D. Statut des enfants et des adolescents (RB 63,
18-19)
C’’est
une sorte d’appendice sur le rang des enfants-oblats dans la communauté. Ce ne
devait pas être sans problème ; c’est pourquoi Benoît en parle.
En tant
que consacrés à Dieu, les petits enfants ont une égalité d’honneur et d’amour
par rapport aux moines profès. Ils garderont leur rang d’entrée au monastère, à
l’oratoire et au réfectoire.
Enfants
et adolescents : ces termes se rapportent à ceux qui sont « en
formation » et qui sont encore sous la garde vigilante des adultes
jusqu’à ce qu’ils atteignent l’âge raisonnable c. à d. 15 ans (cf. RB 70, 4).
Défense,
correction et obéissance mutuelles
(RB 69-71)
A. Défense et correction mutuelles (RB 69-70)
Ces deux
chapitres forment un tout. Ils réaffirment ou confirment le droit abbatial en
matière de ‘correction’, excluant toute ingérence des Frères en ce domaine.
Le ch. 69
condamne fermement toute intervention d’un moine se portant à la défense d’un
autre moine ; nous en verrons les raisons.
Le ch. 70
établit de façon décisive et sans ambiguité que le fait de reprendre un Frère
ou de le châtier, revient exclusivement à l’Abbé ou à celui qu’il en aurait
chargé.
Ces deux
chapitres visent à mettre en garde les moines, d’une part, contre les marques
déplacées de sympathie (RB 69), d’autre part, contre le zèle immodéré dans la
correction des vices (RB 70).
Analyse
du contenu et influences littéraires possibles:
-
Pour RB
69, les écrits pachômiens ont pu avoir un impact. Mais il semble cependant que
ce soit plutôt la vie que les livres qui a inspiré le rédacteur de ce chapitre.

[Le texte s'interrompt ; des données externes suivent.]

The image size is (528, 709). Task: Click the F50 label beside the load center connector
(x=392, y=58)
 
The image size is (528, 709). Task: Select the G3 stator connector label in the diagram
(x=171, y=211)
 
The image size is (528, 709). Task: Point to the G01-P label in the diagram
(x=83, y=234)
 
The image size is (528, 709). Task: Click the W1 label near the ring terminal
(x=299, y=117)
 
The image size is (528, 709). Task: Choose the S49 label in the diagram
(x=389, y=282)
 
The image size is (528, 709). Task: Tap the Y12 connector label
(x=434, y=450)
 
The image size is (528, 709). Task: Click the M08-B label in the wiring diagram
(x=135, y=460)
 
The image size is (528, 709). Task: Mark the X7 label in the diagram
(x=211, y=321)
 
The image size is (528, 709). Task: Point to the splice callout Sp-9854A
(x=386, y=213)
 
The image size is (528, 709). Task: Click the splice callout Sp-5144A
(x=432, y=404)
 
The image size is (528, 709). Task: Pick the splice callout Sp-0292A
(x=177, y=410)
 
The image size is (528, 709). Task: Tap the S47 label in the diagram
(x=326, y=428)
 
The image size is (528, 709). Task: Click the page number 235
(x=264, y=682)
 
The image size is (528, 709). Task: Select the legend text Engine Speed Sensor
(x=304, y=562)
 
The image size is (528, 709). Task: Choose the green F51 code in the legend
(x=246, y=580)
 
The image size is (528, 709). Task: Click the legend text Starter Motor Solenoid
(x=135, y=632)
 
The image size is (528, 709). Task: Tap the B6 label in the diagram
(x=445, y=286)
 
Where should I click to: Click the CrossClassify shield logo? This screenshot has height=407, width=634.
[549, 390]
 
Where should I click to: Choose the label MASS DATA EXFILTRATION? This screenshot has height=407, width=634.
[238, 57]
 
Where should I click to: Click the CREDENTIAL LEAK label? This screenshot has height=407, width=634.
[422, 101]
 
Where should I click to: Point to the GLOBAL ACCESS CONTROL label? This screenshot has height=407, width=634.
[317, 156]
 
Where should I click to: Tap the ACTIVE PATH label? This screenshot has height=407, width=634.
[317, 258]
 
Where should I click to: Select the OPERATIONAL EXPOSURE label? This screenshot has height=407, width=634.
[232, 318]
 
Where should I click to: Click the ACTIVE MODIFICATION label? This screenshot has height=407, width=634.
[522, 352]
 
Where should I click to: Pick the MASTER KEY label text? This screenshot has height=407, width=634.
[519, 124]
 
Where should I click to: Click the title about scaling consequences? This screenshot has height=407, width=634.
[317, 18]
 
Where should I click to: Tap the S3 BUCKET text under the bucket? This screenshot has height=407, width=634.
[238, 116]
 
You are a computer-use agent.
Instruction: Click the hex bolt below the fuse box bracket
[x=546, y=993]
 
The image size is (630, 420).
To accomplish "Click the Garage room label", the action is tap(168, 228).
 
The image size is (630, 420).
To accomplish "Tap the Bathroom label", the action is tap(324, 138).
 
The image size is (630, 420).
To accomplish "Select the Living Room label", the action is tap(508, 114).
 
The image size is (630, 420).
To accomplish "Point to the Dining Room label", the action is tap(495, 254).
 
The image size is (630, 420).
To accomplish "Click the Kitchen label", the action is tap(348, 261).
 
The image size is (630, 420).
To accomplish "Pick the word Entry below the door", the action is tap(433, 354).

A preuve, la véhémence des expressions, l’allusion précise aux liens de parenté
(69, 2), l’insistance de la seconde phrase – nec quolibet modo,
« en aucune manière » les moines ne se le permettront – qui reprend
la première. Il s’agit donc d’un fait bien établi, d’une expérience douloureuse
même – scandala en 69, 4 – qui impose au législateur d’être précis et
ferme.
-
La
sanction finale – acrius coerceatur, il sera puni très sévèrement –
témoigne d’une émotion violente qui n’a pas encore été apaisée. Faut-il y voir
une réaction d’Abbé ? Peut-être (voir A. de V., Commentaire..., p. 465).
-
Dans ce
bref chapitre, le terme praesumere revient trois fois (titre + vv. 1 et
3), verbe que l’on retrouve dans le titre du ch. 70 et en 70, 6. Car le grand
principe bénédictin s’énonce ainsi :
Vitetur in monasterio omnis praesumptionis occasio
On
évitera dans le monastère toute occasion de présomption (RB 70, 1).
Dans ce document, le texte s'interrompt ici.